AN: Sorry, these are gonna be long. Actually, I'm not at all sorry, because my Authors Notes contain lots of valuable behind-the-scenes worldbuilding information, that you otherwise wouldn't get to see!

I'm using Kenwood House as the model for Potter Manor's exterior, if you want to google it for reference

Yes, the wards needed to be cast around the house over 27 days for the same reason Lily Potter's ritual design was a 27-sided star in the last chapter.

For anyone that thinks that James's anti-dark outburst is out of character or forced in, I promise you, it isn't. I'm basing him partially off of my own father, who has an absolutely terrible temper, and would occasionally work himself up into a rage like that when he'd had a stressful day, and was dealing with something he hated.

I remember this one time that he thought I had bought two separate pizzas from Papa Johns, because I bought one and didn't like the toppings, and he absolutely lost it. Screaming, ranting, as bad as anything James did, or will do in the future. And personally, I think a $20 pizza is a lot less weighty than (in James's mind) his daughter's immortal soul.

This doesn't mean that James—or my father for that matter—doesn't love his family, or is some sort of evil monster. They're both proud, stubborn, loving men who, like all people, have flaws. The good doesn't wash out the bad, but the bad doesn't wash out the good either.

James talking Iris out for ice cream is an homage to the best "abandoned twin of the BWL meets James" scene I've ever read, in Chapter 3 of Harry Potter and the Prince of Slytherin by The Sinister Man. Seriously, I wish Iris was more self-confident and witty, because the Harry-James interactions in that story are some of the best things I've ever read. Hell, the whole story's fantastic, you should read it.

If you're wondering why the first thing out of Iris's mouth was "help I'm being abused!", you have to remember what Iris's childhood was like. Now, Iris is very intelligent, and mature for her age (even by the standards of mages, who mature much faster), so she doesn't have canon!Harry's inability to understand that his household is abusive, but even so, she isn't going to go talking about it to whoever asks. Like many kids who grow up in abusive homes, she has a very hard time trusting others, and has internalized a lot of the Dursleys insults into a deep amount of shame and self-loathing.

Furthermore, you have to remember that Iris hasn't had a single other person care about her, in her entire life.

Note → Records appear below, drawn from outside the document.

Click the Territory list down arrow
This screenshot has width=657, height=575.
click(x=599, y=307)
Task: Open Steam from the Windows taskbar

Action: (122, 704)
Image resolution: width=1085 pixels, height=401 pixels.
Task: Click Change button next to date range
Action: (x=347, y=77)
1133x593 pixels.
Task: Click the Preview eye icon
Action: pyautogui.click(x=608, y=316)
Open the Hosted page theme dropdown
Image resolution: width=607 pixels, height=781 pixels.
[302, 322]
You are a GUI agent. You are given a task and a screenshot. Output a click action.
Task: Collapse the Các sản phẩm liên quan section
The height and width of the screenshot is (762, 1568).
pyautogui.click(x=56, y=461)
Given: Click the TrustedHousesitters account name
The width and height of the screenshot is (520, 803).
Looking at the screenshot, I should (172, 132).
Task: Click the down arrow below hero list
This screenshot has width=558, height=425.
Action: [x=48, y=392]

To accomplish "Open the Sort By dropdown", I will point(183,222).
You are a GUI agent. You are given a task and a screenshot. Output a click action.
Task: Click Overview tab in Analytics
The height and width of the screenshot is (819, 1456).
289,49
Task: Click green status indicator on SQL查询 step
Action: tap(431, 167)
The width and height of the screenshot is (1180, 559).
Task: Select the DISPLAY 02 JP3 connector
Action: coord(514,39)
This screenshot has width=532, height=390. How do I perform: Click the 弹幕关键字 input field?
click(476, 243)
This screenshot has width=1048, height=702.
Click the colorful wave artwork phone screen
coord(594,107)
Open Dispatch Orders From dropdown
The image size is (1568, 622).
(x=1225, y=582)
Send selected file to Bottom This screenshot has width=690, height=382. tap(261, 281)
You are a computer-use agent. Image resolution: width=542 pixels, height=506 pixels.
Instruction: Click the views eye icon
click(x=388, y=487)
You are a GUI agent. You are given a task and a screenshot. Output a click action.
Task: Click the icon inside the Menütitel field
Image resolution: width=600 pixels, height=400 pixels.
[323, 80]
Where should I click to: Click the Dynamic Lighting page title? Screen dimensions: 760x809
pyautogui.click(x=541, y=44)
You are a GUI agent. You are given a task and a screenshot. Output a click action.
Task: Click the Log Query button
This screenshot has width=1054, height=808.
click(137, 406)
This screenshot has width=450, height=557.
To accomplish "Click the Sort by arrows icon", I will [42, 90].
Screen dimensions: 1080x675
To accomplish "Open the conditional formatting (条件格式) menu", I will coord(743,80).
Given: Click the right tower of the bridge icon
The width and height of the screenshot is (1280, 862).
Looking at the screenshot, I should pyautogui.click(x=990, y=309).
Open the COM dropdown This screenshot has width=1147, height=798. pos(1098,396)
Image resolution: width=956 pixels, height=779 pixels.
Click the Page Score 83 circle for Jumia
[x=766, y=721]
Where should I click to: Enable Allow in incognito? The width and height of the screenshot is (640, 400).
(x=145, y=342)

She's especially mistrustful of authority figures, because looking back, she knows that her abuse was incredibly obvious, but also knows that not a single adult ever said anything, even the teachers who she openly told about what was going on.

James is not only an authority figure, but, by many standards, the person that abandoned her to the abusive household in the first place. Is it any wonder that Iris is having some trouble opening up?

And yes, as you can imagine, Iris's inability to understand friendship is going to be a pretty big theme for a while. Can you say, " desperately latching on to the first people who empathize with her"? Oh, you can't, because you're a half-giant from canon with an incomprehensibly thick West Country accent? Guess you'll have to find your savior somewhere else then, sorry!

In all seriousness, Hagrid isn't making an appearance because Dumbledore thinks that his role of priming her towards Gryffindor will be filled a lot better by James. I mean, random tall hairy dude versus an orphan's estranged father? That's not even a contest.

Also, I hope you all realize that Danny has a very poor understanding of history, and neither Merlin nor Mímir nor Aristotle went to Hogwarts, as they all lived far before it was founded.